What about the adage of writing every day? That real writers write every day. Well lovely if this is you, but it cannot be everyone. I cannot do it. If you are poorly or managing any combination of circumstances, or just because it doesn’t work for you, then you cannot do it. This does not mean you cannot produce a book. Again, go with what is available to you because, again, if you think it is only possible with (perceived) ideal circumstances, then you may never get started or find your progress is stymied because you are feeling anxiety about your lack. Look, instead, at what there is. Thought. Cogitation. Reading. Listening. Man, you’ve been busy. So, you may not have committed words to the page, but a process is still ongoing. Pondering is the writing, too. Don’t forget that now. (I dedicate this last sentence to my fantastic agent who had to remind me about this and specifically in the context of pondering the plot. Ahem.)
This point follows on from the last.
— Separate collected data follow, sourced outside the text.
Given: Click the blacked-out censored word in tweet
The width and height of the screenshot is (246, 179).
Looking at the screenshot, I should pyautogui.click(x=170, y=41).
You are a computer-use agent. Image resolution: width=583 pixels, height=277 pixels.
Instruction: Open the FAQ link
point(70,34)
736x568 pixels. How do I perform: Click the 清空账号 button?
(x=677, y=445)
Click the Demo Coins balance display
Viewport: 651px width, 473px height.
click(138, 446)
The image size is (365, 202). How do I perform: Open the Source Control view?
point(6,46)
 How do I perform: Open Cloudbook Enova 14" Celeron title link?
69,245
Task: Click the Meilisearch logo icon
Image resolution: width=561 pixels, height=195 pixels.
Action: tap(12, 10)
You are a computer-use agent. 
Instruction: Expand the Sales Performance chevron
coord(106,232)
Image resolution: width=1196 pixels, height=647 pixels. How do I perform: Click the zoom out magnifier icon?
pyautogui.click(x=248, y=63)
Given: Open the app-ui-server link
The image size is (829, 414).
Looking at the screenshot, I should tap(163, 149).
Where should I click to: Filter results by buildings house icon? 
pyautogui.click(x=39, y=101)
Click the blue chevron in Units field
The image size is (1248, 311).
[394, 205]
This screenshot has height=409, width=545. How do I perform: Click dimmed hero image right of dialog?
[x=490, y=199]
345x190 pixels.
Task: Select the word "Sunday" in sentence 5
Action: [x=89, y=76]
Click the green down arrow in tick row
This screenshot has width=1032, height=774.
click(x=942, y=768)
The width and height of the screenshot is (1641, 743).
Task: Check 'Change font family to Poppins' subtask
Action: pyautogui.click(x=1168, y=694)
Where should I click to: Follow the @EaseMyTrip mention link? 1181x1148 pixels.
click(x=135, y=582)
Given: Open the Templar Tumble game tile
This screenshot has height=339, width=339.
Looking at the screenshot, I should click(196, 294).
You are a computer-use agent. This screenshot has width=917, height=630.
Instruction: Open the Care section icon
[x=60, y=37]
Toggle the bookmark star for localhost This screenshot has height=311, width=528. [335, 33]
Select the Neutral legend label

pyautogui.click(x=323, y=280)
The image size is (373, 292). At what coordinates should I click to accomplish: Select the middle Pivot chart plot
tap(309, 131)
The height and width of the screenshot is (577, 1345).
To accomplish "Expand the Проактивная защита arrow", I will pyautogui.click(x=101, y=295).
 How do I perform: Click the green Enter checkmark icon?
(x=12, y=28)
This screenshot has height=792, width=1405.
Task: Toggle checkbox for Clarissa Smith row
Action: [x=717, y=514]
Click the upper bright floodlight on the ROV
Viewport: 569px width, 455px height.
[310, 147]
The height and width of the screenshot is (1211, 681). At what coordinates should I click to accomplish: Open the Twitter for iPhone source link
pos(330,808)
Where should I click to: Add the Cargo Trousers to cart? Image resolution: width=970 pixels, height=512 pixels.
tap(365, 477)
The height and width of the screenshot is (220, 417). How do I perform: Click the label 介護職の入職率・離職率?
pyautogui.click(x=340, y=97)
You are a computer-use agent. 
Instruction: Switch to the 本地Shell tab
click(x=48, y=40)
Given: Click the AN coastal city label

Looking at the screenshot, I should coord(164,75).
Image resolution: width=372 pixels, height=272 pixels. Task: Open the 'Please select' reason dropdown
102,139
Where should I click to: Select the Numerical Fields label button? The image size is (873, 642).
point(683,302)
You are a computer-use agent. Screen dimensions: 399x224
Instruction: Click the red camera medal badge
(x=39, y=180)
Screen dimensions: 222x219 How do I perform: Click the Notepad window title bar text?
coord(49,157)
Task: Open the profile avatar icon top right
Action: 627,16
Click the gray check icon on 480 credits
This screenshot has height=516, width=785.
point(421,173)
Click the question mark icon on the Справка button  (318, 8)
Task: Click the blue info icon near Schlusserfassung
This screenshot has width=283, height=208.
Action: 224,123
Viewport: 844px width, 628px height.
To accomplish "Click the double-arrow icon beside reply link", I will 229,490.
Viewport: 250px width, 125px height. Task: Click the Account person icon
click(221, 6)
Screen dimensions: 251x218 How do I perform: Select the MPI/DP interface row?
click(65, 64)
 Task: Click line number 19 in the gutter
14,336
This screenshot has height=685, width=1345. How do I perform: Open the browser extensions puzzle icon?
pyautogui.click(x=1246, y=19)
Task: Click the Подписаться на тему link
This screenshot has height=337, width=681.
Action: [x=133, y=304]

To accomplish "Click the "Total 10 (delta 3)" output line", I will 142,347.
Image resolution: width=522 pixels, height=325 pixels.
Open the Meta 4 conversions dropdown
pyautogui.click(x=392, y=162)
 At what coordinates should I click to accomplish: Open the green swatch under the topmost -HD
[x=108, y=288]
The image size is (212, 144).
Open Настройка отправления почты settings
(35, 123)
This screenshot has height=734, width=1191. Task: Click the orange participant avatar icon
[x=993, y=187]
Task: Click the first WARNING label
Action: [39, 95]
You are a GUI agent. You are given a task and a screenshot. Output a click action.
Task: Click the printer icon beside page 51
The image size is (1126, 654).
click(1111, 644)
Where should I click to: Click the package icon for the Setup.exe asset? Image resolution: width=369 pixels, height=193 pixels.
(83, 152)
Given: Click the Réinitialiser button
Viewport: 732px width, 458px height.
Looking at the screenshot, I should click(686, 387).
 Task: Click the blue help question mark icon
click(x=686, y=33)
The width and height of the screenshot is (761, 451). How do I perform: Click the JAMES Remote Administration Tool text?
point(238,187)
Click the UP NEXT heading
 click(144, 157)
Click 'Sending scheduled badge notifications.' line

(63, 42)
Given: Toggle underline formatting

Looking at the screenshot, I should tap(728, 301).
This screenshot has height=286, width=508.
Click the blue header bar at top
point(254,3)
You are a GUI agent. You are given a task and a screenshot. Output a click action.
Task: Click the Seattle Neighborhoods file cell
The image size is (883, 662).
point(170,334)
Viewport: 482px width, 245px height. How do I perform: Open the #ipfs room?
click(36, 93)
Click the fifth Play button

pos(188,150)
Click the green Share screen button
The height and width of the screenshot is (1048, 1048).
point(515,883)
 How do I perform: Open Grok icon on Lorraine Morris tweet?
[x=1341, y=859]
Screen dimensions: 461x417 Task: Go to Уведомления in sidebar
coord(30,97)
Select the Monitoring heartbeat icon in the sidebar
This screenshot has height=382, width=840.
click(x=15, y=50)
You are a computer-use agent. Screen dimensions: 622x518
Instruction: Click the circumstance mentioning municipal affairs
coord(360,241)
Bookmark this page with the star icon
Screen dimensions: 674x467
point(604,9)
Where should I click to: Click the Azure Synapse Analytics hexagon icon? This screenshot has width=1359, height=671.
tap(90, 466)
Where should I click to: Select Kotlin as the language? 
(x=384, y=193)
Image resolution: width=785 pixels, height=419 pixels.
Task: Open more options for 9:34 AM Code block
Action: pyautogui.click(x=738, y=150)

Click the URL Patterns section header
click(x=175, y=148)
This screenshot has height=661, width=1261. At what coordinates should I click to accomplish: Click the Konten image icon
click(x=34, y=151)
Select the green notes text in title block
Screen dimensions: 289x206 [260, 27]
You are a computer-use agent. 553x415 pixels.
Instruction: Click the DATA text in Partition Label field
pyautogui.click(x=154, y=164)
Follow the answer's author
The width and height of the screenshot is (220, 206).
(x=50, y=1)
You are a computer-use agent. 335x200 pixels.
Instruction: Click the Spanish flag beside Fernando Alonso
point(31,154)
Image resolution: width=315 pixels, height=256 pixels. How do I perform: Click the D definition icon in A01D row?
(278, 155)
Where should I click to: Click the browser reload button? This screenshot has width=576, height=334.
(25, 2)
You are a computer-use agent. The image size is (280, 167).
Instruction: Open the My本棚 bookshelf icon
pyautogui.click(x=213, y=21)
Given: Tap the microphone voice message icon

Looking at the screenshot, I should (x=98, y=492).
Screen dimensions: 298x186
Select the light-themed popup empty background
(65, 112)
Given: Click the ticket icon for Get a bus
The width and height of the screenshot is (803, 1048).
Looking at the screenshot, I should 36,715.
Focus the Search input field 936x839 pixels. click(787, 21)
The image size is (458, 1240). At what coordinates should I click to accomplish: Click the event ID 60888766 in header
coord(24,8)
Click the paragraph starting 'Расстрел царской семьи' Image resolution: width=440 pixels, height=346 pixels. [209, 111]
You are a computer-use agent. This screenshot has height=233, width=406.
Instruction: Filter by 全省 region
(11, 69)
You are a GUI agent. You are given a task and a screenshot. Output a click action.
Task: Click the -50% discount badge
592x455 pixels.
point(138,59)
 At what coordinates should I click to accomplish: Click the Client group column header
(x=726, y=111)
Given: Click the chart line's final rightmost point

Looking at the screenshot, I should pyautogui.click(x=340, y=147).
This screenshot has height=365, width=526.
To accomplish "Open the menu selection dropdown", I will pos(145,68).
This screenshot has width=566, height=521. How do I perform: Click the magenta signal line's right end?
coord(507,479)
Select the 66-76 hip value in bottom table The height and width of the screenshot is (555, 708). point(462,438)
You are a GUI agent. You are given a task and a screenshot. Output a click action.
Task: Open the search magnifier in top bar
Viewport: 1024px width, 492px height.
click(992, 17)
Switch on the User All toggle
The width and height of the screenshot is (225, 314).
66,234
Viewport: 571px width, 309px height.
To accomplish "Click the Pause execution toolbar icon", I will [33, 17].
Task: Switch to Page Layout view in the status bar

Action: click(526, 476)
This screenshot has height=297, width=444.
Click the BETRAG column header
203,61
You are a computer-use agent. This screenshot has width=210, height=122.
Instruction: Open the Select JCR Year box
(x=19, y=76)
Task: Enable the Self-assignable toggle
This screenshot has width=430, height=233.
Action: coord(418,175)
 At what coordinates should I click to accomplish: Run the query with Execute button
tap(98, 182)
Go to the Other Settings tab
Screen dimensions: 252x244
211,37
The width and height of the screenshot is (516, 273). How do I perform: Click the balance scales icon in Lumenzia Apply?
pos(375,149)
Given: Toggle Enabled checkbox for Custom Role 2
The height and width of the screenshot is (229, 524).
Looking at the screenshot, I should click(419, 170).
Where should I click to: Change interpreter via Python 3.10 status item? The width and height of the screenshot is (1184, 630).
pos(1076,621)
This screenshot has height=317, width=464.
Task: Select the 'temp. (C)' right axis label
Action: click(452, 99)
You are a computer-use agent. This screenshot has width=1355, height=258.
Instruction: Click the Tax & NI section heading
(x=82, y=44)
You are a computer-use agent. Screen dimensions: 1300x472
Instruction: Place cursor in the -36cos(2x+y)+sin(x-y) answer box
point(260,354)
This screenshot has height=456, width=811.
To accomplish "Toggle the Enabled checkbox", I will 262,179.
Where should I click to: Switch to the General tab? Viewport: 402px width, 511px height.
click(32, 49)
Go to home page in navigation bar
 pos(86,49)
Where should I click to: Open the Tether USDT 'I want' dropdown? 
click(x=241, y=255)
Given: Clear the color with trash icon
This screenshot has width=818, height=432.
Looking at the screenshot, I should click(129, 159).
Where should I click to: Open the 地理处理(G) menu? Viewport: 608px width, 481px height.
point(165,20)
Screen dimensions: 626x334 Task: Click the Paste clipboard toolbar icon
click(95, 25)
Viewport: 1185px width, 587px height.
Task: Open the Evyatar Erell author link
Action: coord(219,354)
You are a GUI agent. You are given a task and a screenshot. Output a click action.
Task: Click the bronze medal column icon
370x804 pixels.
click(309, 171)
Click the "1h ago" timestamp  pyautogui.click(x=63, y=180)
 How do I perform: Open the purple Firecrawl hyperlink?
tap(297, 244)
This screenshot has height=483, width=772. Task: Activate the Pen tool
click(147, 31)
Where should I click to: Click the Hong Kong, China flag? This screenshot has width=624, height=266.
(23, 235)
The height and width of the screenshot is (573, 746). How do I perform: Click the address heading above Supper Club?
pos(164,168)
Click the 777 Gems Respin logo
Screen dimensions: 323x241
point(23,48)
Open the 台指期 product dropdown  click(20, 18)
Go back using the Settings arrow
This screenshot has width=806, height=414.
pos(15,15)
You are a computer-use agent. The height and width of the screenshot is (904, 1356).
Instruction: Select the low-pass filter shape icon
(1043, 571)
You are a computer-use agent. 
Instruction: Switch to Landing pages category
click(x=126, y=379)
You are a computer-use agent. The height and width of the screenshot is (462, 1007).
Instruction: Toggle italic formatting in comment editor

You may not write every day – as in get words down on a page – but try to inhabit the world of your book. What might that mean? Perhaps, that you mull over its characters and plot, read, think about it all on your commute, go for a walk and just let it sit and let your mind freewheel and see what springs up; that you keep reading; that you look over edits – your own or someone else’s – and maybe you could do bits of admin if the urge is that strong. Do your page numbers, check SPAG or write an acknowledgements page: these things can be lovely little boosts and make you feel your book is evolving into an actual THING. Think of the work and the writing as not only being the writing down, but also of the rumination while you are having a bath, or resting, say. If you do that, you may find your attitude to it shifts and you realise you’re further along than you thought.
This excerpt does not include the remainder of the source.